**THE EXERCISE**
Echo back the entries starting with the line that contains "The image size" and going on through the line that contains "Work is located at coordinates (56, 265).", both lines included.

**EXERCISE MATERIAL**
•••

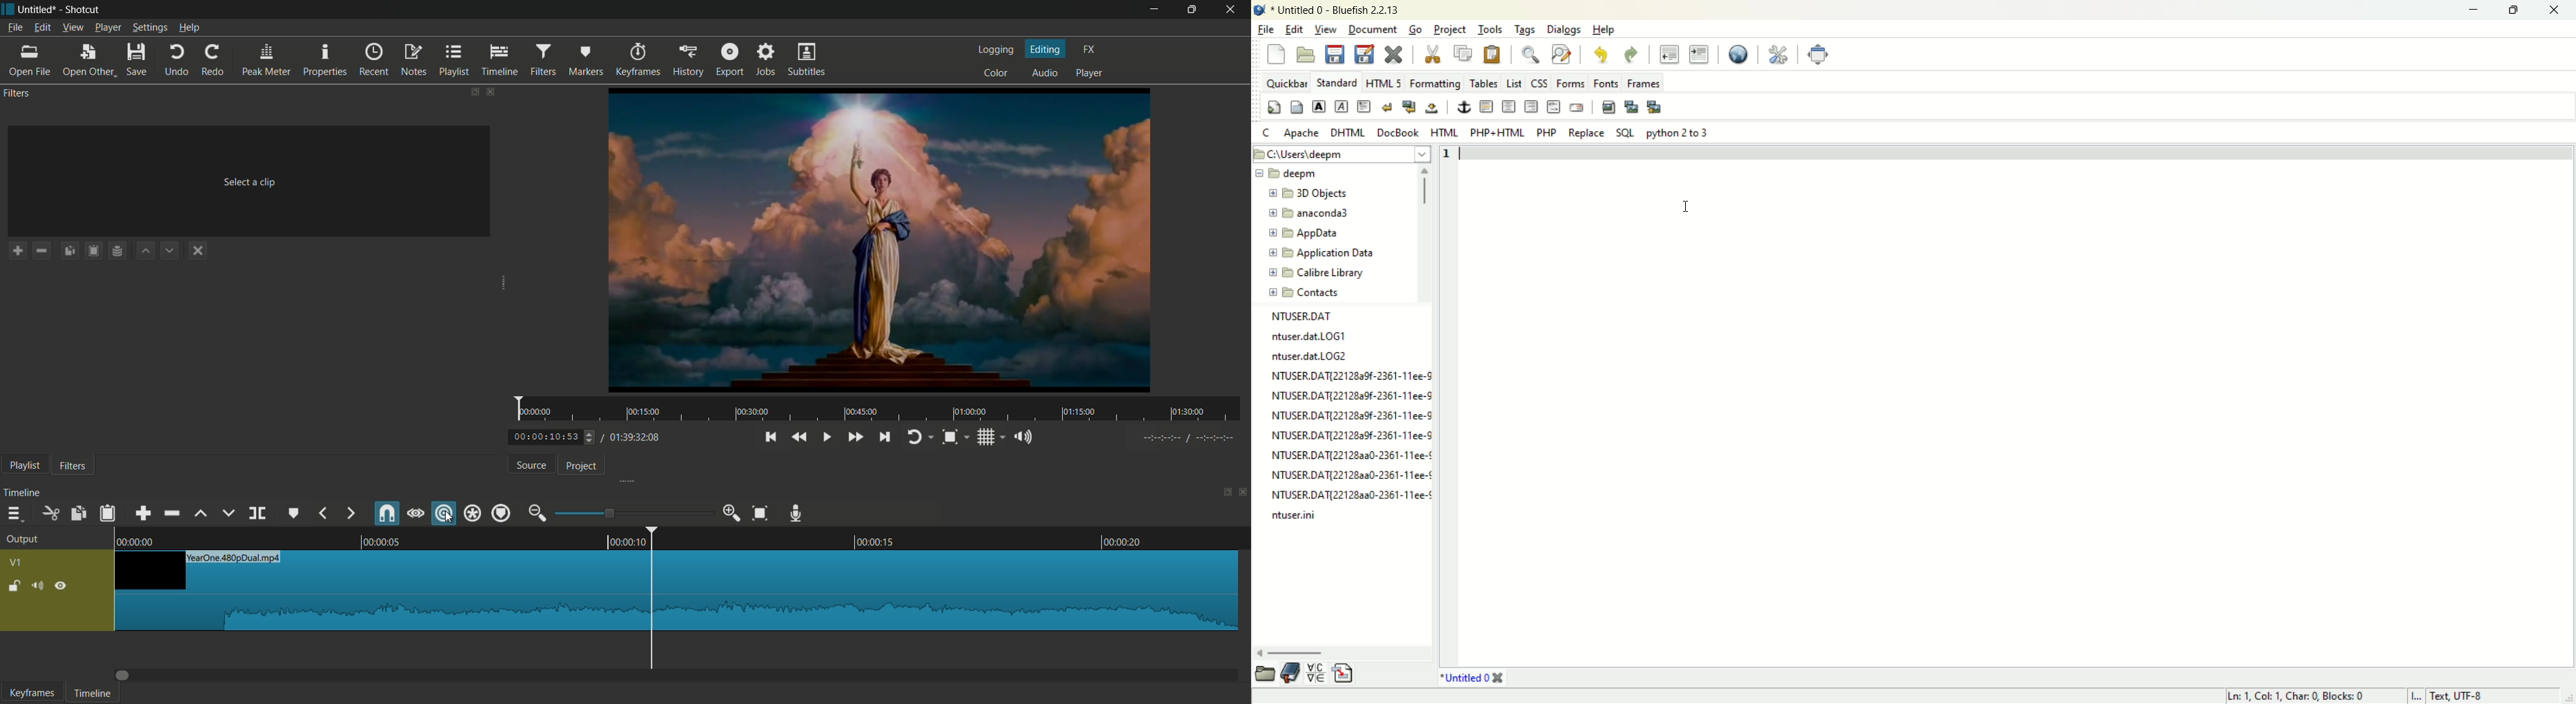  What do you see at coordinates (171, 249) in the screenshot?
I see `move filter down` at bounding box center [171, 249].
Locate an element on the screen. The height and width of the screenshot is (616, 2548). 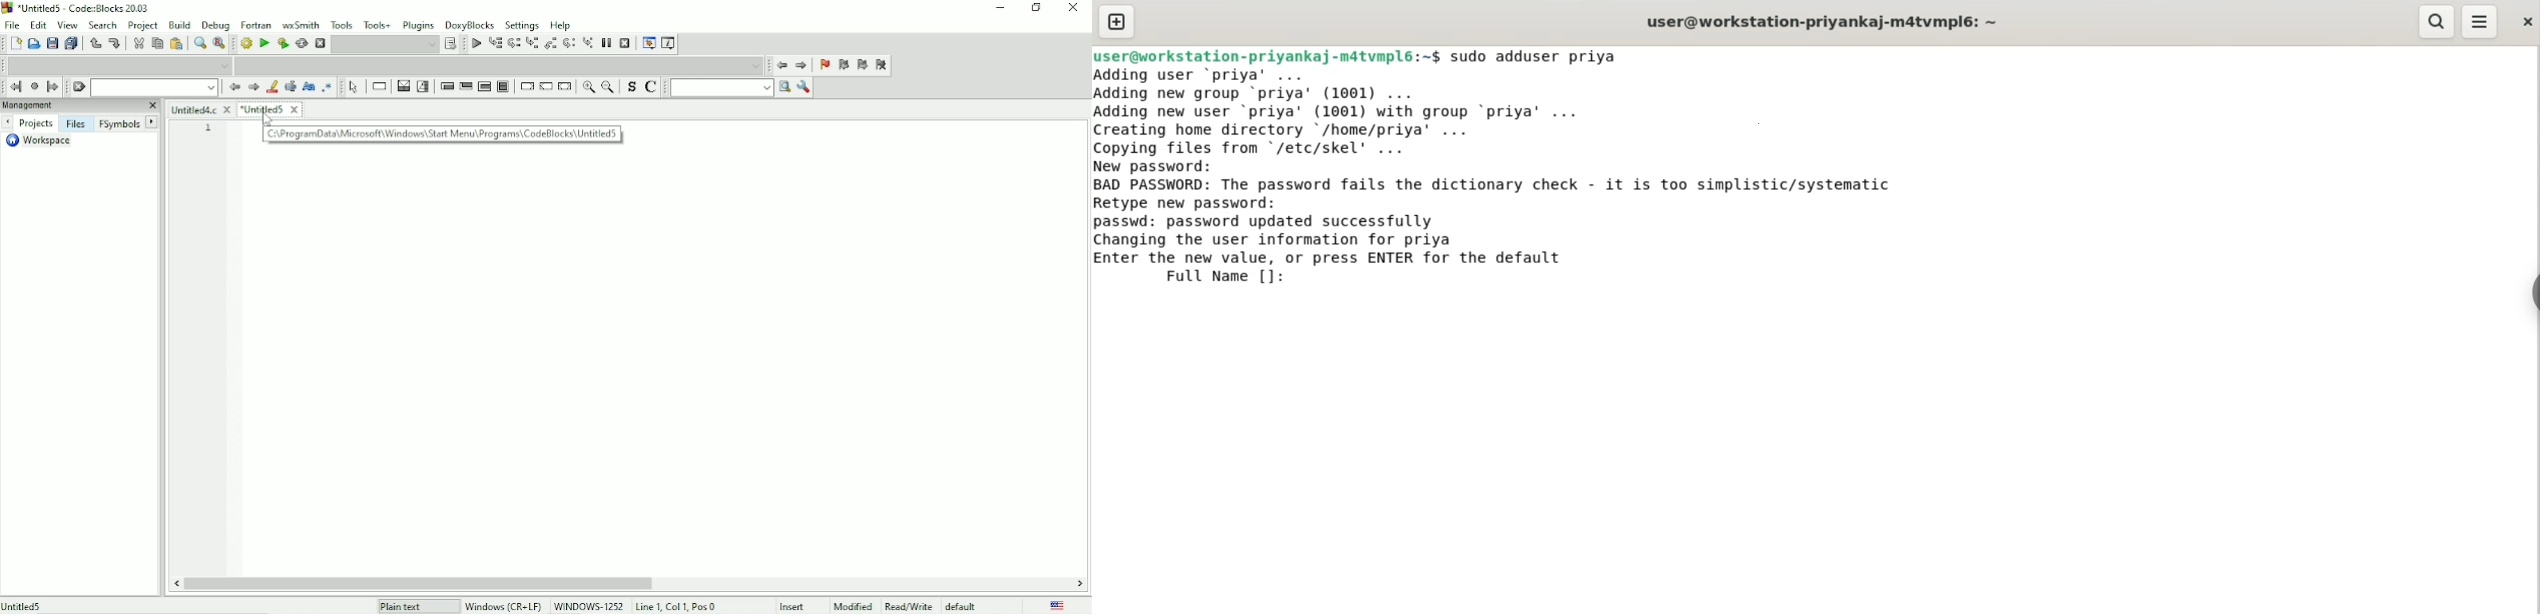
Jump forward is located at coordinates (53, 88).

•••

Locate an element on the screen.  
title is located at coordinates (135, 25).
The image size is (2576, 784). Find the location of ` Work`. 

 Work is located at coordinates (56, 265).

•••

**ANSWER FOR THIS EXERCISE**
The image size is (2576, 784). Find the location of ` Work`. 

 Work is located at coordinates (56, 265).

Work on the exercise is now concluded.